Des soutiens au Sénégal
Au Sénégal, où Gueye et ses collègues de la sélection sont adulés, de nombreux soutiens au joueur du PSG ont été postés sur les réseaux sociaux. Dans ce pays musulman à 95 % et très pratiquant, l'homosexualité, punie d'une peine d'un à cinq ans de prison, est largement considérée comme une déviance.
L'écrivain El Hamidou Kassé a ainsi déclaré sur Twitter soutenir Gueye "au nom du principe de la libre croyance et du respect des différences".
Dans un communiqué, le mouvement Y en a marre, actif notamment dans la défense de la démocratie, "dénonce avec vigueur cette diabolisation dont il (Gueye) est victime". Il appelle "le ministère des Sports et la Fédération sénégalaise de football à apporter un soutien officiel à Gana dans ces moments difficiles".
"Encore des résistances, mais ça avance"
En France, Bertrand Lambert "regrette qu'il n'y ait pas de réaction au plus haut niveau de l'État, du PSG et des instances du football. Ceci dit, il ne faut pas oublier que ce qui s'est passé ce week-end est assez marginal puisqu'il n'y en a qu'un qui a refusé."
En 2019, plusieurs joueurs avaient refusé d'arborer un brassard arc-en-ciel. "Il y a encore des résistances, mais ça avance", résume Bertrand Lambert.
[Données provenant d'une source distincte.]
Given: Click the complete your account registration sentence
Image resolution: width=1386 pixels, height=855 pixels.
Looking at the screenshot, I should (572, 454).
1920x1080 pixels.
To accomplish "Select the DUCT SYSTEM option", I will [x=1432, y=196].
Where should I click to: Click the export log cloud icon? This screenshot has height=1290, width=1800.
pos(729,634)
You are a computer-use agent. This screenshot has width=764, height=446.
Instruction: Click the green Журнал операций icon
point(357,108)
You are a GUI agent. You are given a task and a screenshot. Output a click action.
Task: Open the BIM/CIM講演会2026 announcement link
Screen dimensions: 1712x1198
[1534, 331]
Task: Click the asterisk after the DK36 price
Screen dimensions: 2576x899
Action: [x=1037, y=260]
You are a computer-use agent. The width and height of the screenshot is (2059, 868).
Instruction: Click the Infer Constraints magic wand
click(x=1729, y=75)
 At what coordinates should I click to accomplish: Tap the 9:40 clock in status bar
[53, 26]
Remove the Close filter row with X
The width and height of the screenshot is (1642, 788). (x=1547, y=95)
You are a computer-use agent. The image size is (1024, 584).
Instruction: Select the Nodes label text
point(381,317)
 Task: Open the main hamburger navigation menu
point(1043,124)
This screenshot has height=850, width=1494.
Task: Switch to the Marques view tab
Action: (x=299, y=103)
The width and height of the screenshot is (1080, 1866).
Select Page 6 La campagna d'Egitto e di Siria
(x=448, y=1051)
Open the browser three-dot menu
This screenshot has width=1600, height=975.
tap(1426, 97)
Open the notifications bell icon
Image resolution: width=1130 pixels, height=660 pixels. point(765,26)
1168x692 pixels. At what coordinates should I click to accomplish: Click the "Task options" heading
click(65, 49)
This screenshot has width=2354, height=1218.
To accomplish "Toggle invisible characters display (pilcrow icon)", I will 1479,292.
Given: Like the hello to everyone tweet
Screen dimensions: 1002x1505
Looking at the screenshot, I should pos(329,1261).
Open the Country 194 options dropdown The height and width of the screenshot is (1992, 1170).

Jake Daniels, milieu de terrain de 17 ans qui évolue avec le club de Blackpool en 2e division anglaise, est devenu lundi le premier joueur professionnel britannique en activité à revendiquer publiquement son homosexualité, dans un communiqué.
"Cette saison a été fantastique pour moi sur le terrain. J'ai fait mon premier match pro, marqué 30 buts avec la réserve, signé mon premier contrat pro", a raconté le joueur sur le site Internet de son club. "Mais hors du terrain, j'ai caché celui que je suis réellement. J'ai su toute ma vie que j'étais gay et je sens que je suis maintenant prêt à faire mon coming out et à être moi-même", a-t-il poursuivi.
En octobre dernier, c'était le coming out d'un joueur du club australien d'Adelaide United, Josh Cavallo, qui avait fait grand bruit. "Ça a été un long chemin pour moi avant d'arriver à ce moment de ma vie, mais je suis très heureux aujourd'hui après avoir fait mon coming out", expliquait le joueur de 21 ans.
Quelques semaines plus tard, il avait utilisé sa nouvelle notoriété pour alerter sur la Coupe du monde à venir au Qatar. En cas de qualification de l'Australie pour le Mondial-2022, Josh Cavallo affirme qu'il aurait "très peur" de participer à la compétition en raison de la répression des homosexuels dans le pays.
Une sortie du responsable de la sécurité du Mondial en avril donne raison à Cavallo. Abdulaziz Abdullah al-Ansari a indiqué que les supporters LGBT qui assisteront à l’événement devront faire preuve de discrétion.
"Si un supporter brandit un drapeau arc-en-ciel dans un stade et qu'on le lui enlève, ce ne sera pas parce qu'on veut l'offenser, mais le protéger", avait-il expliqué, soulignant qu’il ne s’agissait pas là de propos discriminatoires. "Si on ne le fait pas, un autre spectateur pourrait l'agresser. Si vous souhaitez manifester votre point de vue concernant la cause LGBT, faites-le dans une société où cela sera accepté."
Preuve s'il en est que le chemin reste long avant que l'homophobie dans le milieu du football ne soit plus un sujet.